Text provided |

= = = = = = =

Scientific classification
- Kingdom: Animalia
- Phylum: Chordata
- Class: Mammalia
- Order: Eulipotyphla
- Family: Soricidae
- Genus: Sorex
- Species: S. caecutiens
- Binomial name: Sorex caecutiens Laxmann, 1788

= Laxmann's shrew =

- Genus: Sorex
- Species: caecutiens
- Authority: Laxmann, 1788
- Conservation status: LC

Species of mammal

Laxmann's shrew (Sorex caecutiens), or the masked shrew, is a species of shrew. Its range extends from northern Scandinavia and the Baltic to the Sea of Japan, including Hokkaidō, Sakhalin, and the Korean Peninsula. It favours mountain forests but is sometimes found in tundra and moorland, and also in lowland areas as well. It avoids cultivated land.

==Taxonomy==
This shrew was first described in 1788 by the Finnish-Swedish explorer and naturalist Erik Laxmann, who called it Sorex caecutiens, and it is commonly known as Laxmann's shrew. The type locality is to the southwest of Lake Baikal in Russia. Several subspecies are recognised, including S. c. hallamontanus from Jeju Island in South Korea.

==Description==
An adult Laxmann's shrew has a weight of 3 to 11 g and a head-and-body length of 4.8 to 7.8 cm, with a tail of 3.9 to 5.2 cm. The snout is long and narrow and lacks a pale coloured streak at the side. The teeth have red tips, and the dentition distinguishes this shrew from other similar species. The fur is shiny, the pelage is bicoloured, and the feet are white. The tail is always more than half the head-and-body length, and is usually more than 65%; the tail has no long hairs except for a tuft at the tip.

= = = = = = =

Data to examine |
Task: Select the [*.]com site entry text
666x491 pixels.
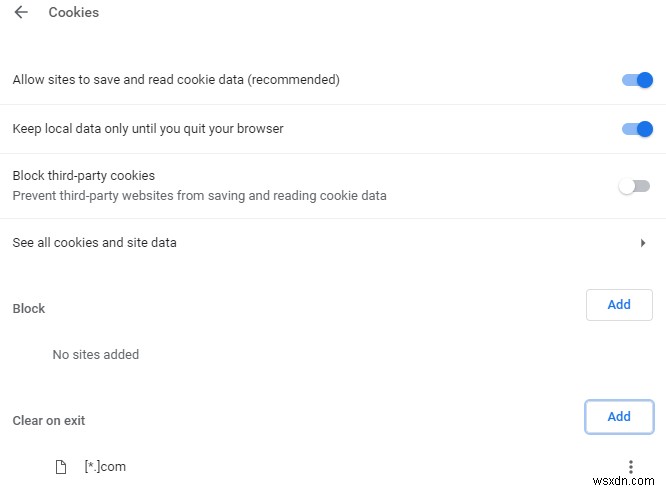Action: [105, 467]
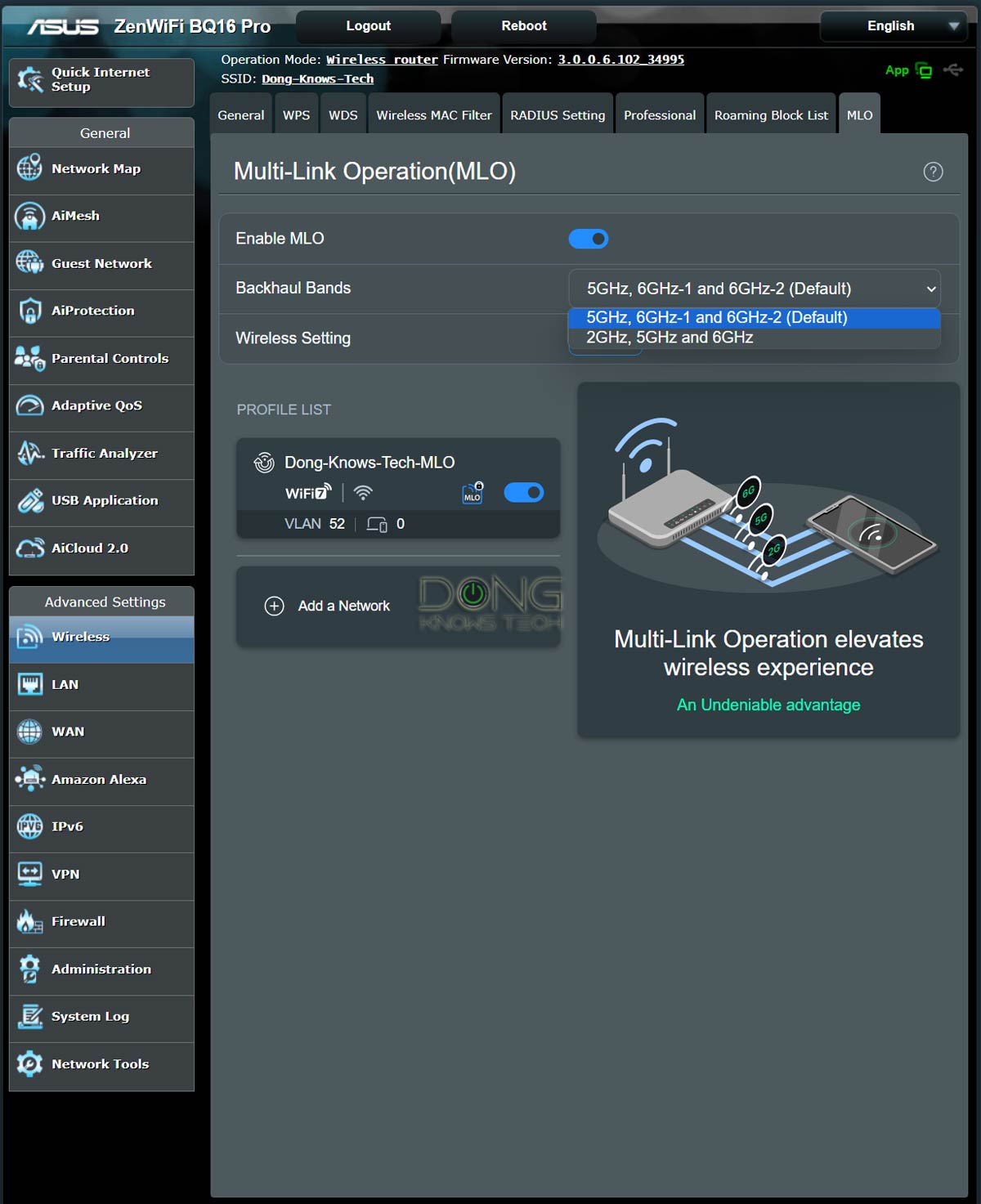Screen dimensions: 981x1204
Task: Click the Reboot button
Action: click(x=522, y=25)
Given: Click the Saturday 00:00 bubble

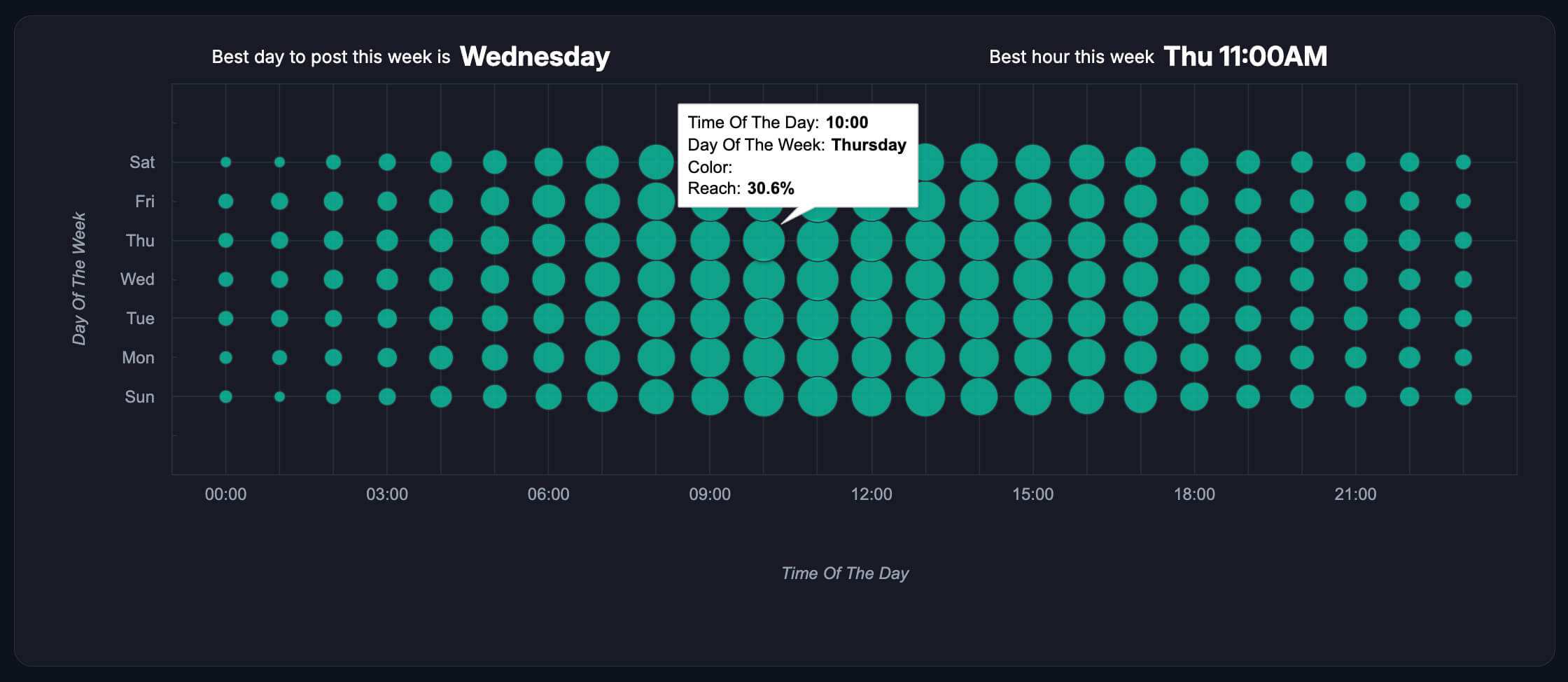Looking at the screenshot, I should click(225, 162).
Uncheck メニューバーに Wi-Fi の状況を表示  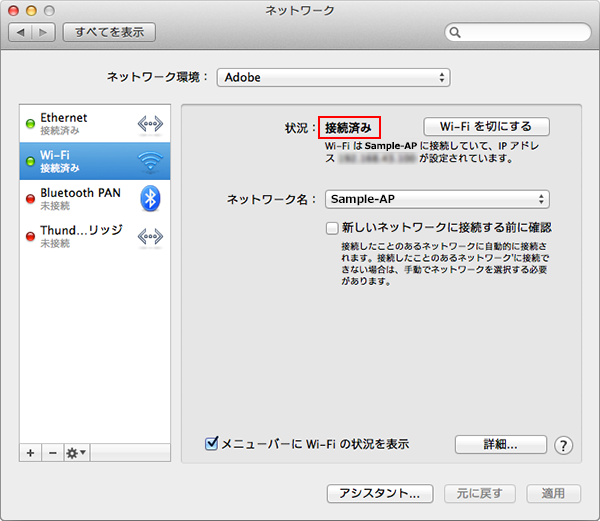[211, 443]
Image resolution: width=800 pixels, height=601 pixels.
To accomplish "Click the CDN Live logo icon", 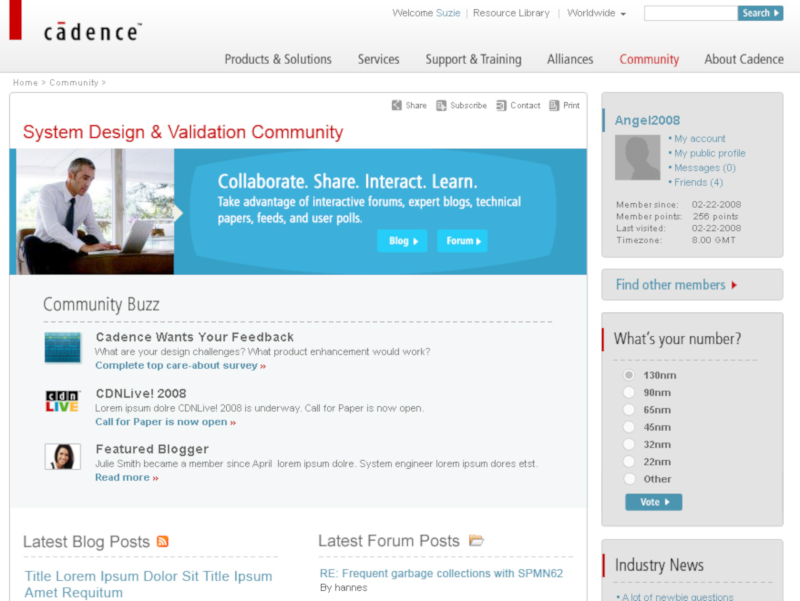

= = = = = = =

Tasks to perform |
- A) Decide whether each statement below agrees with the text on Laxmann's shrew. Answer yes or no for each, and quote the words of the text that decide it.
(i) Laxmann's shrew avoids cultivated land.
(ii) The type locality lies to the northeast of Lake Baikal.
(iii) The shrew's snout has a pale coloured streak at the side.
- B) According to the text on Laxmann's shrew, what color are the tips of the shrew's teeth?
- C) Rewrite the paragraph of the text on Laxmann's shrew that begins "An adult Laxmann's shrew has a weight" as a bulleted list that keeps its main facts.

Answers in order |
- A)
(i) Yes: "It avoids cultivated land."
(ii) No: "The type locality is to the southwest of Lake Baikal in Russia."
(iii) No: "The snout is long and narrow and lacks a pale coloured streak at the side."

- B) Red.

- C)
- Weight: 3 to 11 g
- Head-and-body length: 4.8 to 7.8 cm
- Tail length: 3.9 to 5.2 cm
- Snout: long and narrow, with no pale coloured streak at the side
- Teeth: red-tipped; the dentition distinguishes it from similar species
- Fur: shiny, with a bicoloured pelage
- Feet: white
- Tail proportion: always more than half the head-and-body length, usually more than 65%
- Tail hair: no long hairs except a tuft at the tip